Soon, the Connecticut Post will take a look at the so-called storefront churches in the city.
We’re not going to give away our findings here; you’ll have to pick up the paper for that. But, suffice to say, the opinions that many have about these “churches in non-traditional locations” are mostly false, we have found.
Have you ever wondered why storefront churches seem to be clustered together, sometimes almost next door to one another?
There’s a reason for this, and to understand this phenomenon, you’ll have to turn the clock back to the early to mid-20th century, when waves of blacks were migrating to the Northeast to work in factories.
According to University of Chicago sociologist Omar M. McRoberts, housing discrimination forced blacks to live in so-called “black belts,” because there was nowhere else for them to go. In Bridgeport, the black belt stretches along a southern swath of the city, from the P.T. Barnum public housing complex on the West End out to the East End along Stratford, Connecticut and Barnum avenues.

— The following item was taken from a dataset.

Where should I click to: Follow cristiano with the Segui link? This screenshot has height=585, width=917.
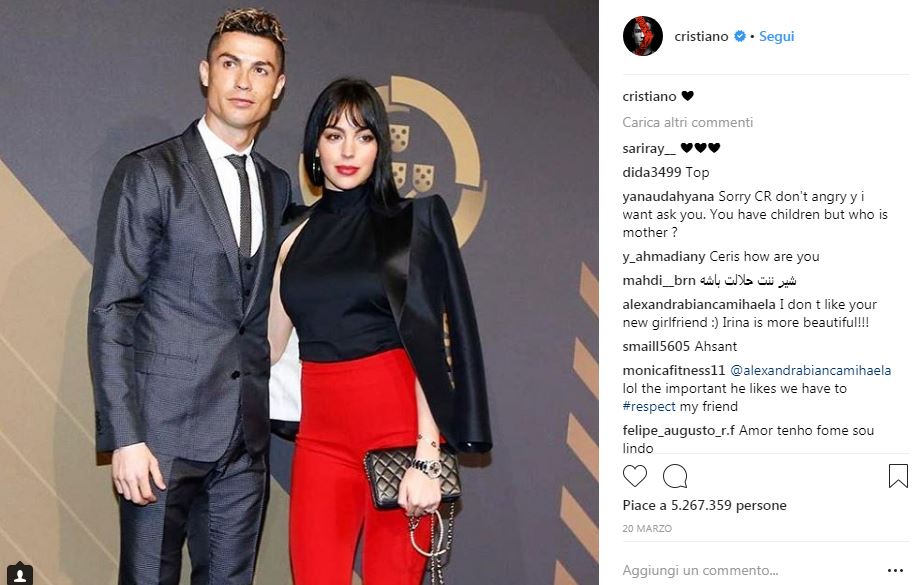point(776,36)
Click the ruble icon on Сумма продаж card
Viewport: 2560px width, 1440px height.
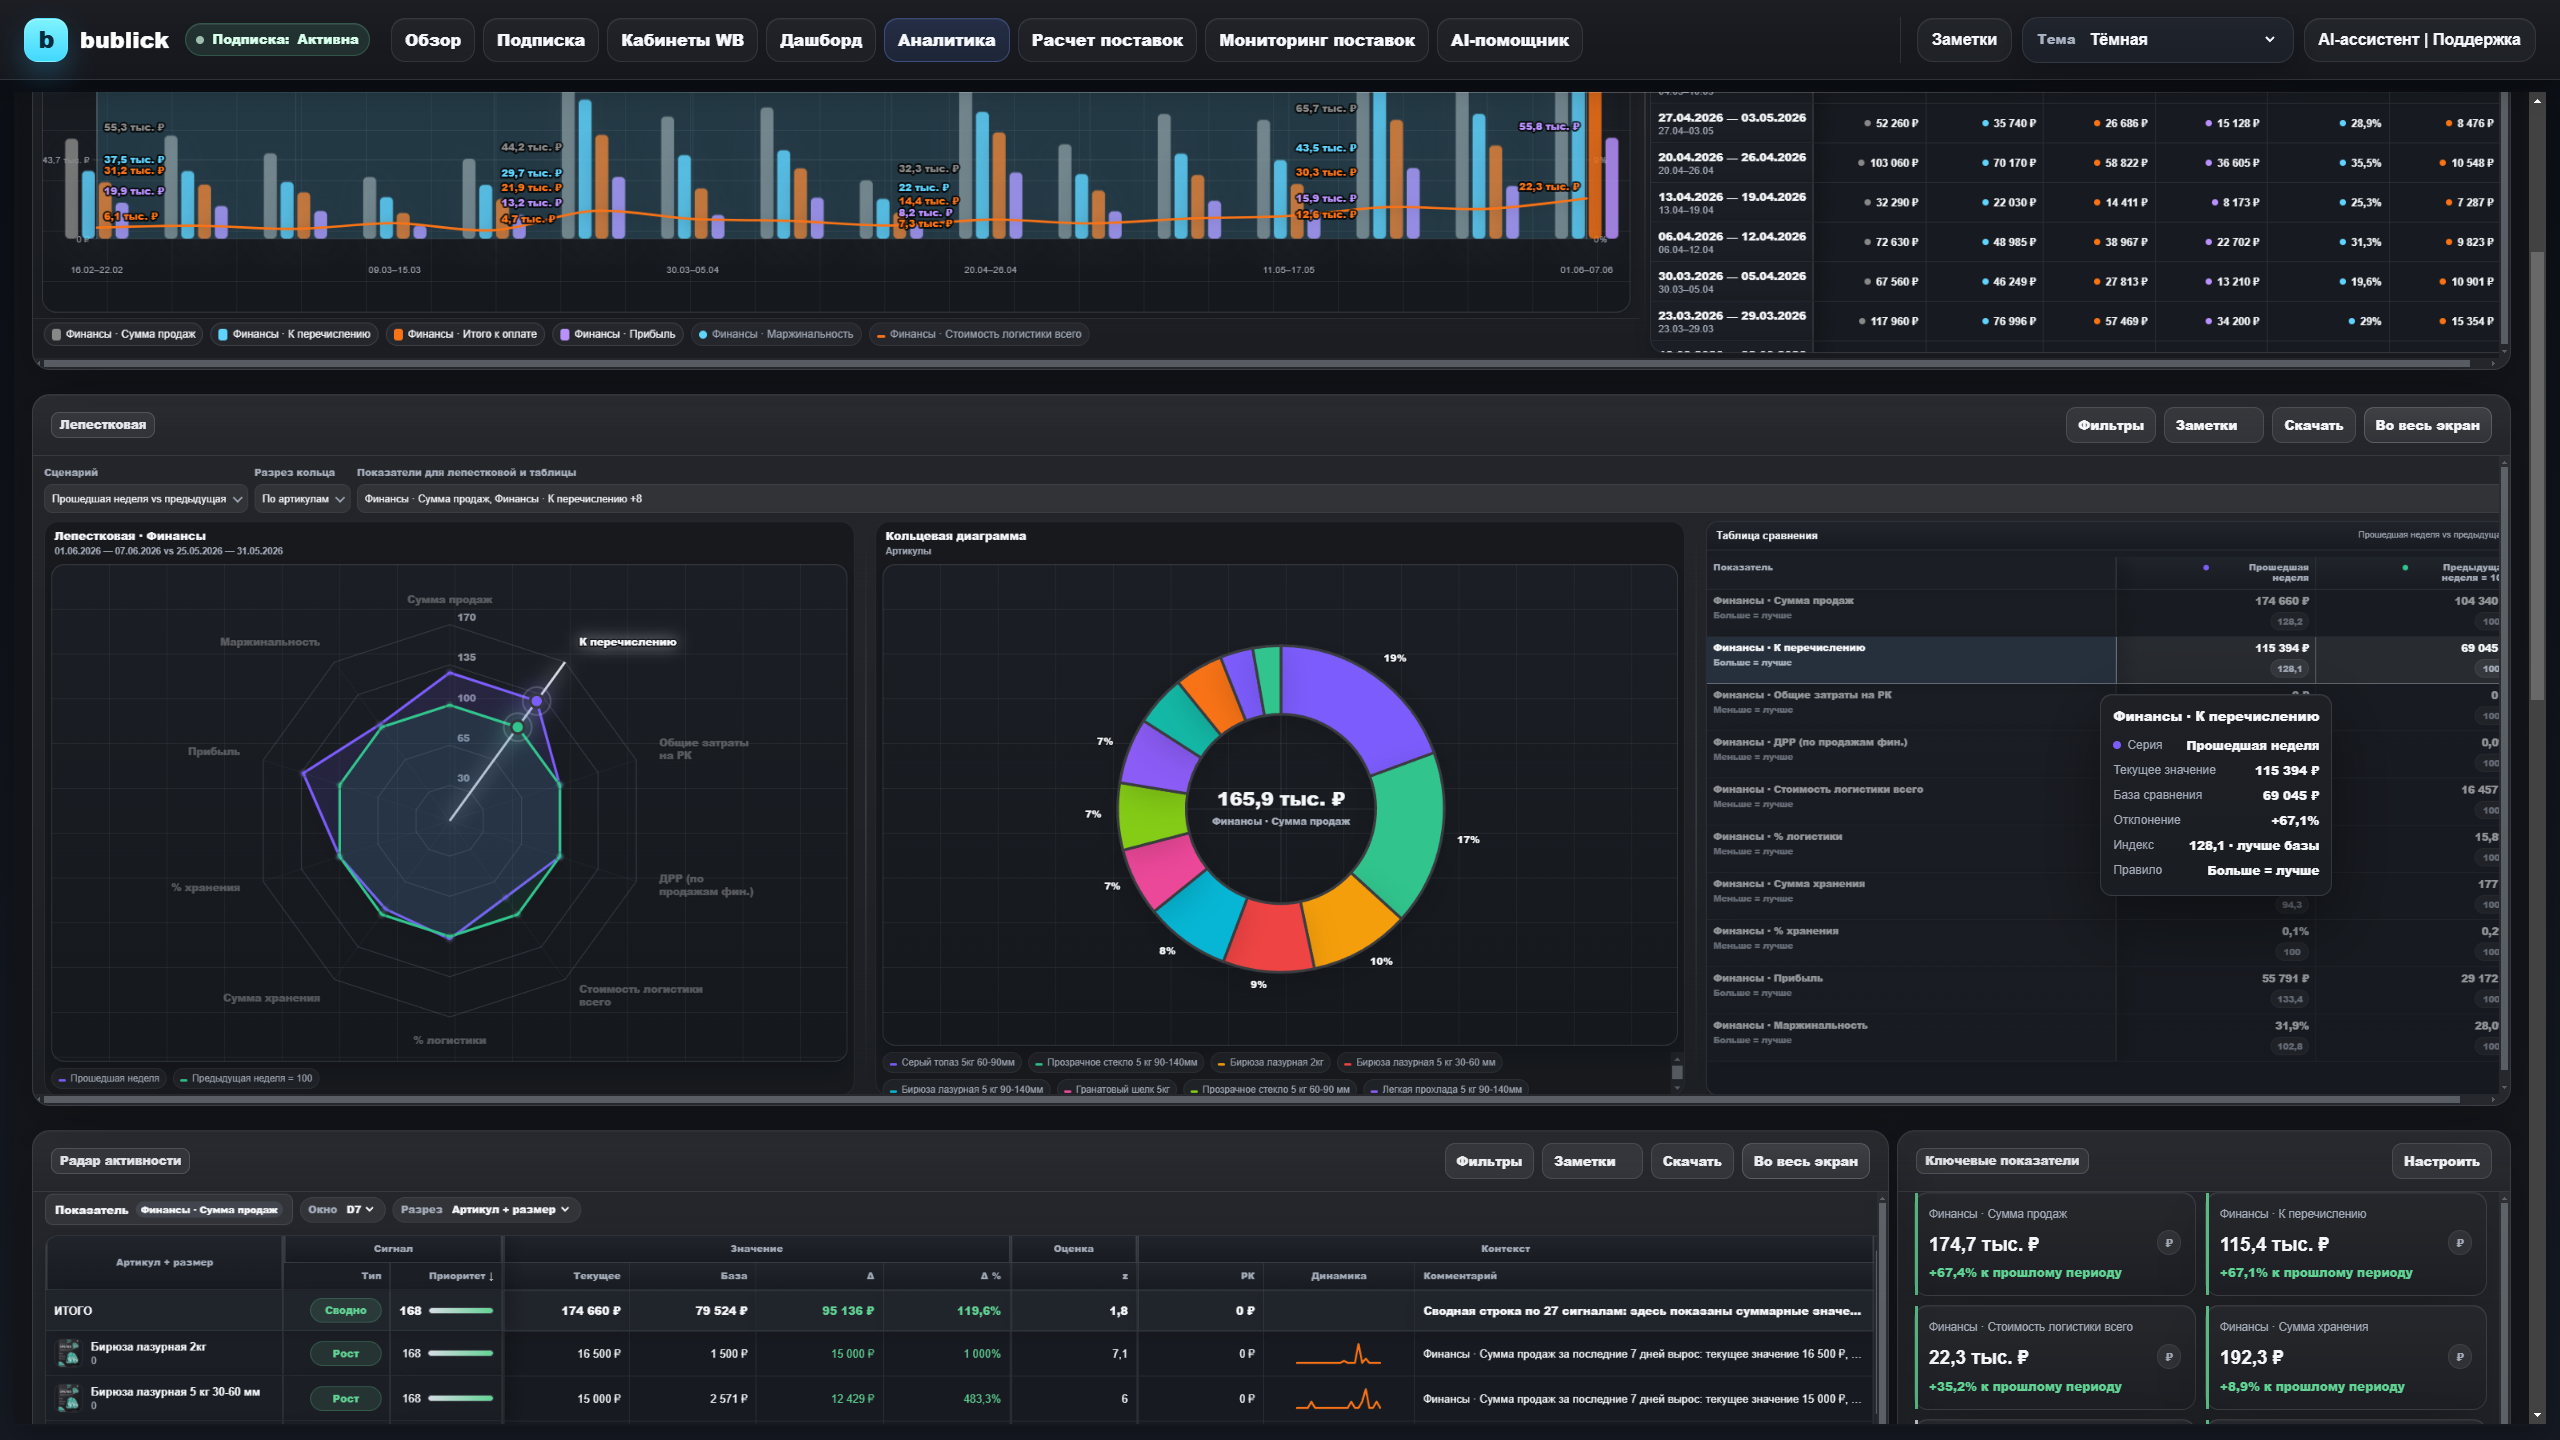point(2168,1243)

“African Americans were confined to these areas with high densities,” he said. “But after Civil Right legislation opens up housing options, the middle-class blacks move out, so you get these concentrated areas of intense, multigenerational black poverty. The commercial establishment leaves, and suddenly you have many, many vacant commercial spaces.”
Scores of these spaces, he said, became churches, as pastors were lured by the lower-cost rents.
“I decided to take a look at the presence of all of these churches and find out why there were so many of them,” he said. “What I called the ‘religious district.’ ”
McRoberts details his research in his book, “Streets of Glory: Church and Community in a Black Urban Neighborhood.”
“It’s an urban sociological story in many ways,” he said. “People who wanted to open businesses there couldn’t get loans, so you get all of the forces colliding to create these religious districts.
For “Streets of Glory,” McRoberts studied the religious landscape for years in Boston’s Four Corners neighborhood. If you’re familiar with Boston, Four Corners is a .6-square mile area on the Roxbury-Dorchester line.
“A lot of people think that if there weren’t storefront churches, business would occupy these locations,” said. “That’s simply not the case.”